Loin d’être un concept cantonné aux manuels d’économie, le paradoxe de Jevons s’invite aujourd’hui au cœur des réflexions stratégiques des géants de l’intelligence artificielle. Cette théorie, énoncée au XIXe siècle par l’économiste britannique William Stanley Jevons, pose une question dérangeante : et si les gains d’efficacité technologique ne menaient pas à une réduction, mais à une explosion de la consommation ? Un raisonnement contre-intuitif qui trouve aujourd’hui un nouvel écho alors que l’essor incessant des modèles d’IA interroge sur leur impact environnemental et énergétique.

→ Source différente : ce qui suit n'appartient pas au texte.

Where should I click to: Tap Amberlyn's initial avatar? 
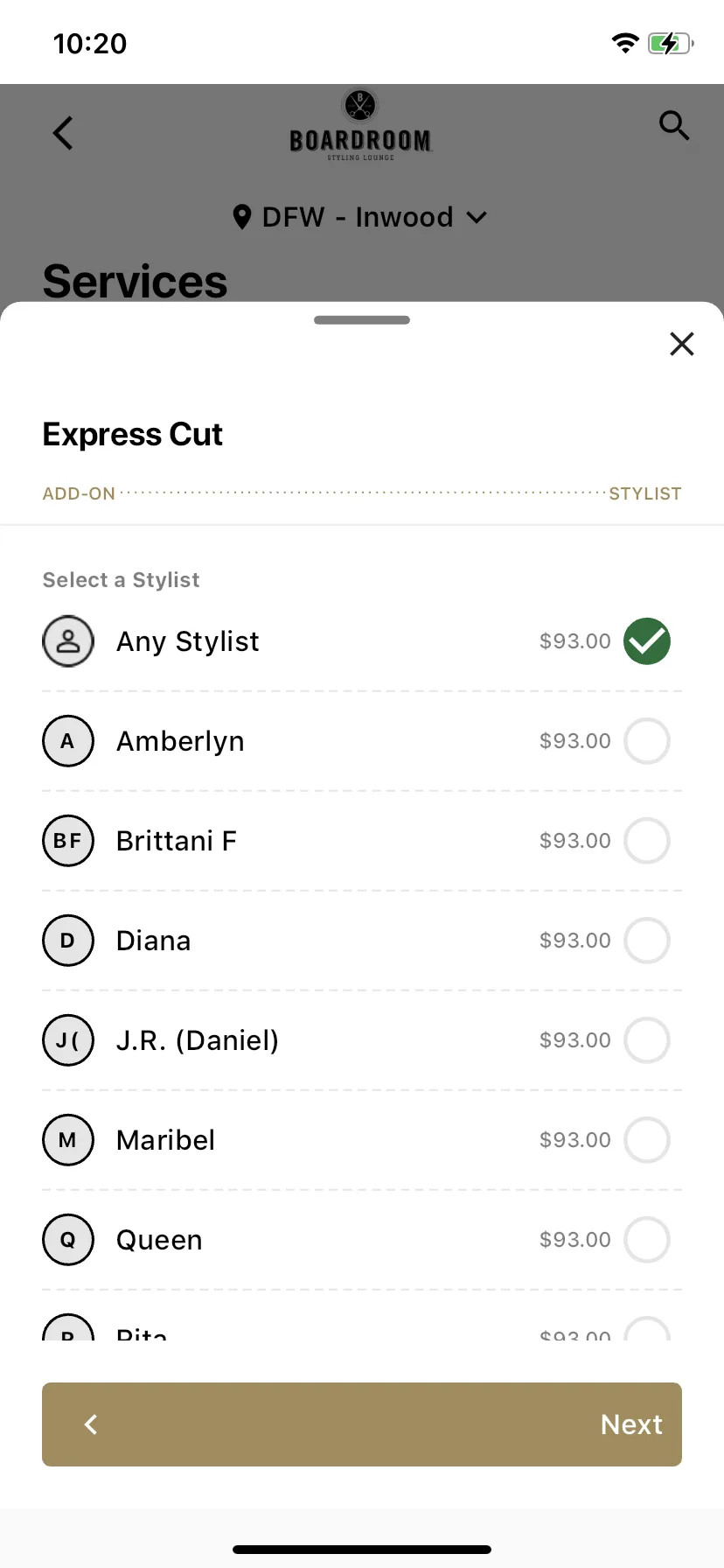click(68, 741)
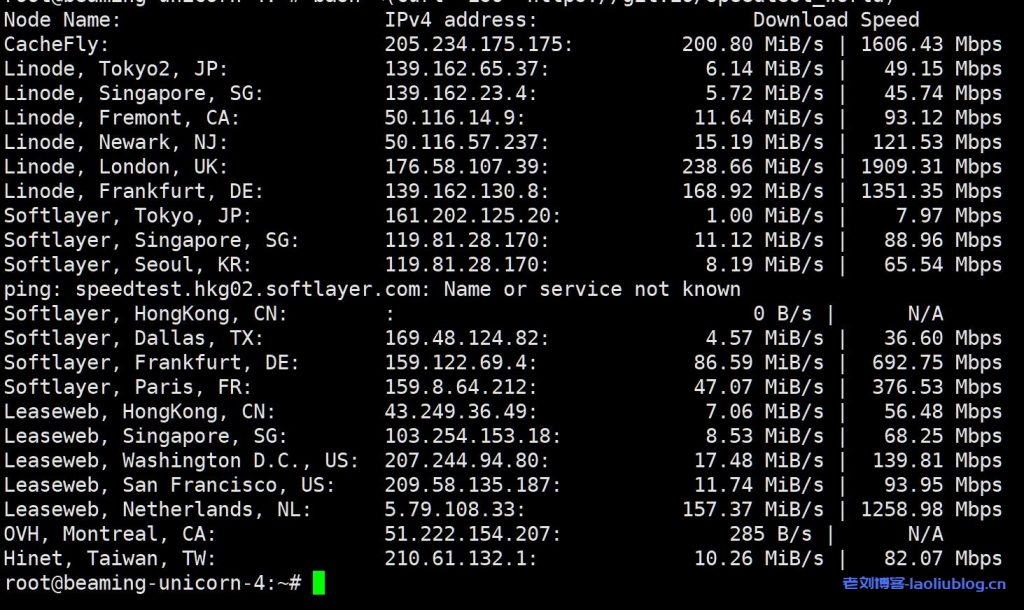Click the 'Linode, Tokyo2, JP:' row label
Viewport: 1024px width, 610px height.
click(x=116, y=68)
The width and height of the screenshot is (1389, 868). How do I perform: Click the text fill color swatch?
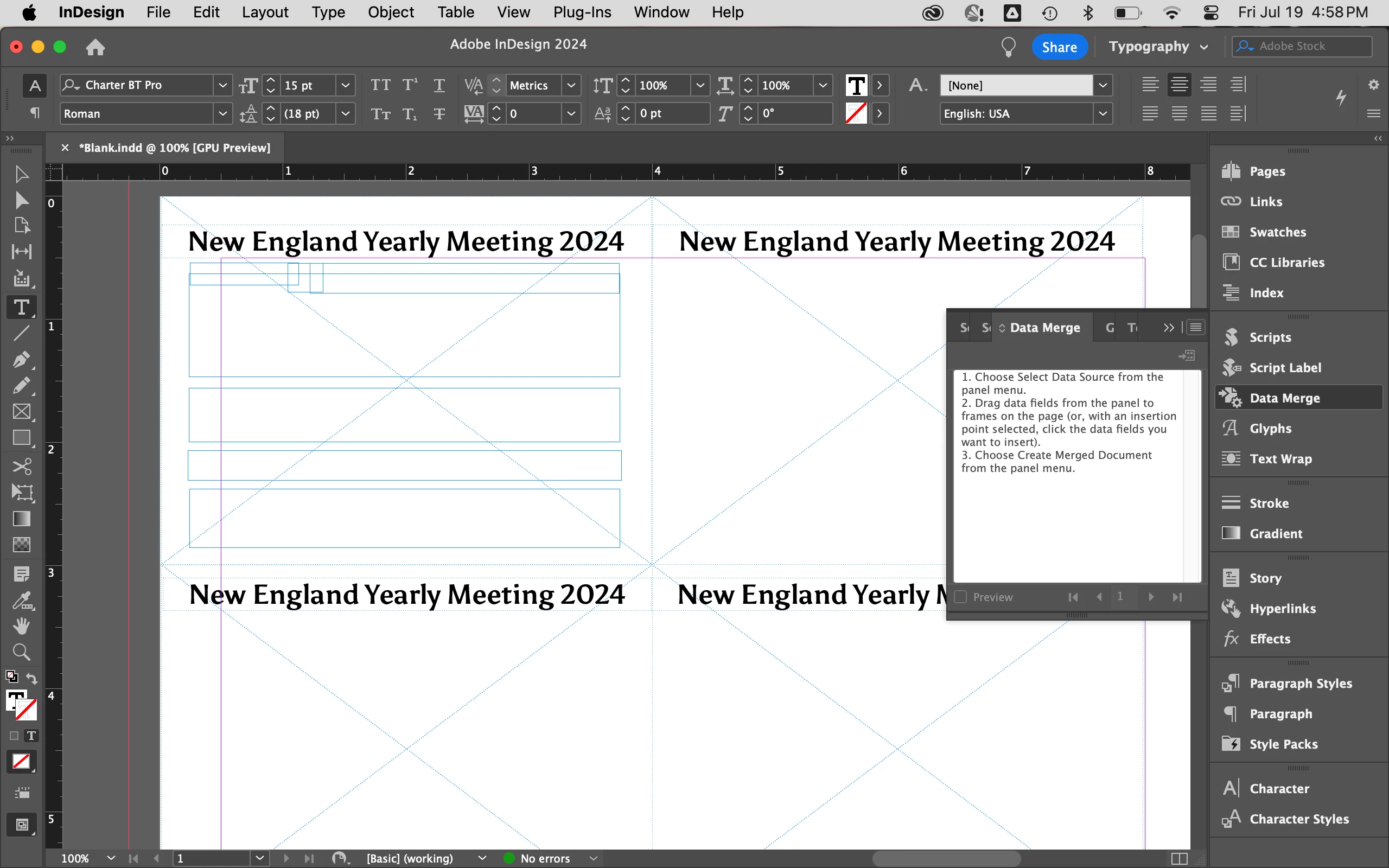(x=856, y=86)
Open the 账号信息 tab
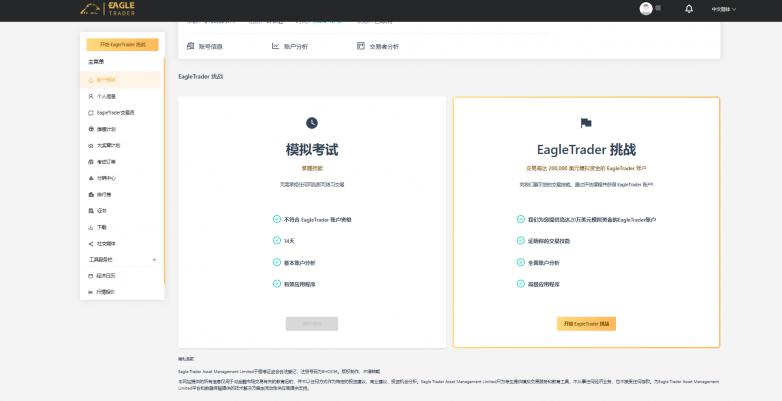Screen dimensions: 782x401 pos(205,46)
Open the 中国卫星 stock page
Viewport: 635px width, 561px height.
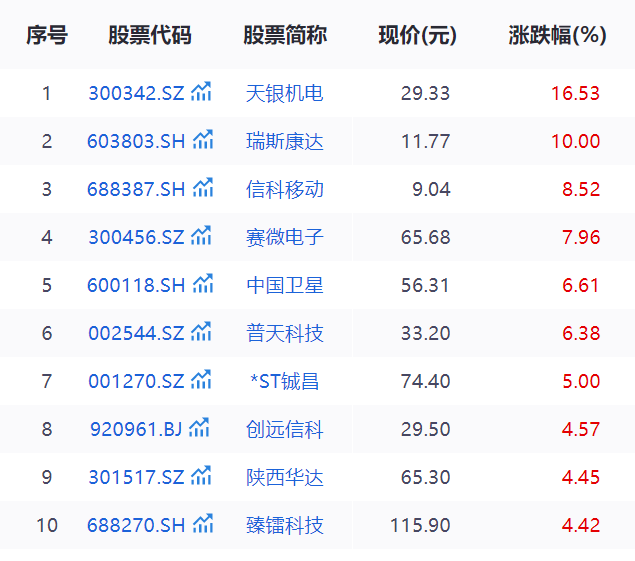285,286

À l’origine, William Jevons étudiait la consommation de charbon suite à l’avènement de machines à vapeur plus performantes en Angleterre. Son constat était limpide : l’amélioration de l’efficacité ne se traduit pas nécessairement par une moindre utilisation des ressources, mais, au contraire, peut accélérer leur consommation. Appliquer cette analyse au XXIe siècle revient à s’interroger sur les modèles conversationnels, l’analyse de données massives et les infrastructures de calcul toujours plus abouties : alors que l’IA promet une automatisation et une rationalisation inédites, la demande en énergie semble suivre une courbe exponentielle.

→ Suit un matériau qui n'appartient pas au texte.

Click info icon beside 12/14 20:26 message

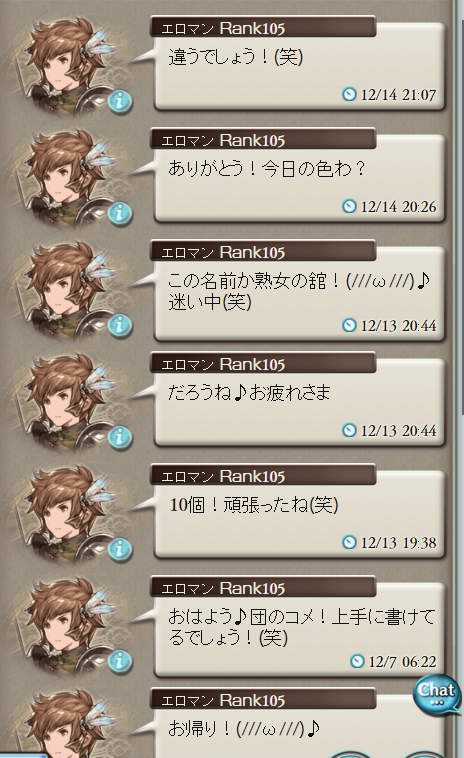120,213
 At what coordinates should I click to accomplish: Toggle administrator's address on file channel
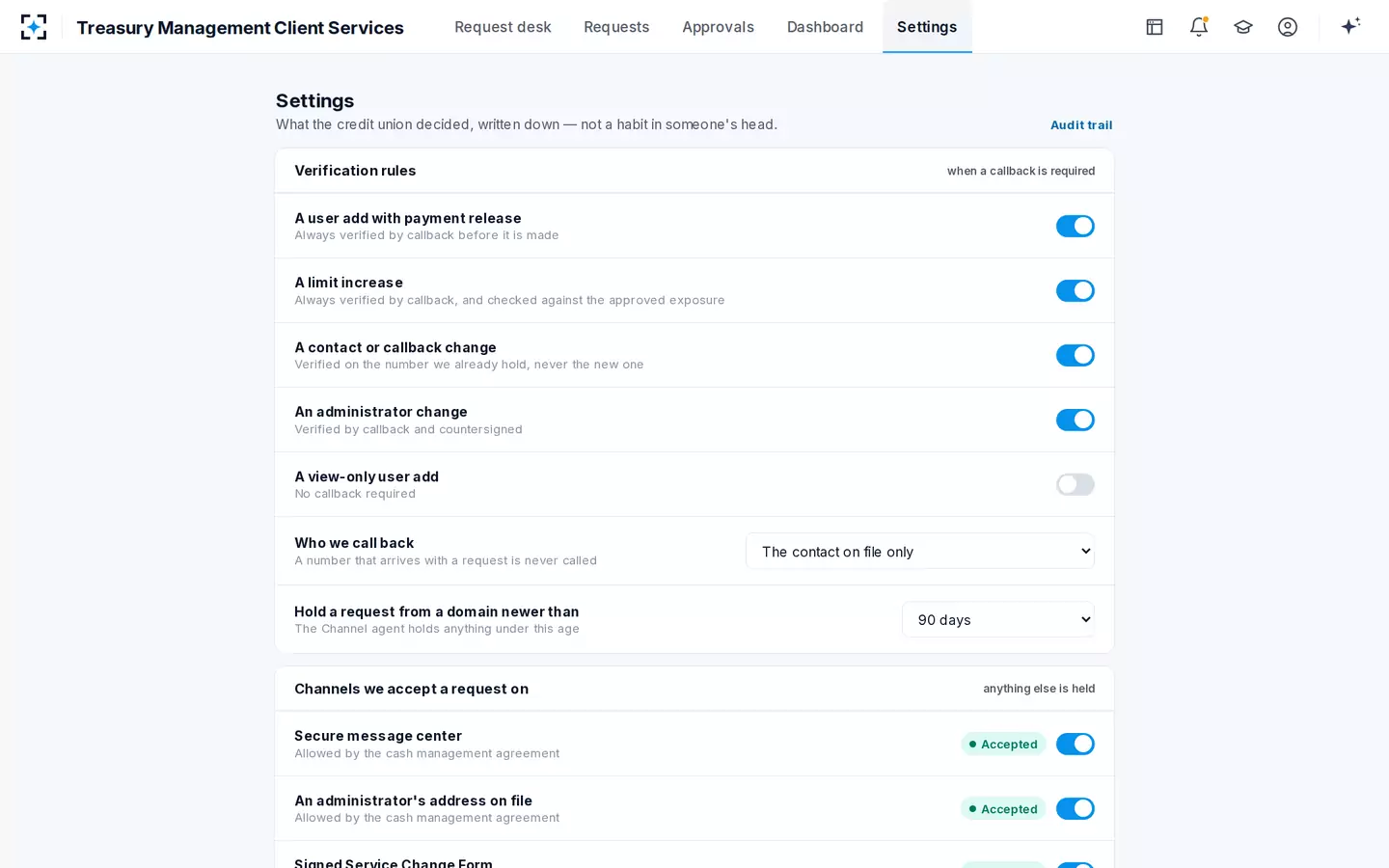(x=1076, y=808)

Ce retournement analytique séduit désormais les décideurs de la Silicon Valley et les grands laboratoires de recherche. Comprendre le paradoxe de Jevons sert de boussole pour anticiper les effets de la démocratisation fulgurante de l’intelligence artificielle. Par exemple, l’amélioration de l’efficacité dans le développement de modèles comme ChatGPT ne conduit pas mécaniquement à une décroissance de l’empreinte carbone. Bien au contraire : chaque fois que le coût d’utilisation de l’IA diminue ou que sa puissance croît, de nouveaux usages, parfois insoupçonnés, émergent et renforcent la demande globale.
Les dirigeants d’acteurs majeurs tels que Google, Microsoft ou OpenAI s’appuient sur cette grille de lecture pour ajuster leur stratégie d’investissement et d’innovation. La course à la puissance de calcul s’explique en partie par cette prise de conscience : chaque progrès technologique libère des gisements d’opportunités économiques, créant un appel d’air pour les applications grand public et professionnelles. Cette dynamique contribue à faire de la gestion de l’efficience énergétique un enjeu crucial de compétitivité, mais aussi un terrain de responsabilité sociétale.
La perspective de voir le progrès technique s’accompagner d’une consommation énergétique illimitée inquiète logiquement les régulateurs et les ONG. Plusieurs voix alertent sur le risque d’effet rebond, où chaque gain en efficacité serait effacé, voire amplifié, par l’adoption massive de services innovants. Face à l’essor des logiciels génératifs et des assistants virtuels omniprésents, la question de la soutenabilité du développement de l’IA s’impose avec acuité. Certains prônent une régulation plus stricte et une réorientation des efforts vers des algorithmes frugaux, capables de limiter la casse environnementale.
Le paradoxe de Jevons éclaire donc d’une lumière nouvelle la trajectoire actuelle de la filière numérique. Il rappelle que l’ambition de bâtir une intelligence artificielle à la fois performante, accessible et sobre relève d’un défi redoutable, où l’innovation ne saurait être dissociée d’une réflexion éthique et d’une anticipation des effets secondaires. Pour les rois de l’IA, il s’agit désormais de relever un double pari : tirer parti de la dynamique vertueuse de la recherche tout en évitant l’emballement consumériste décrit il y a plus d’un siècle par Jevons.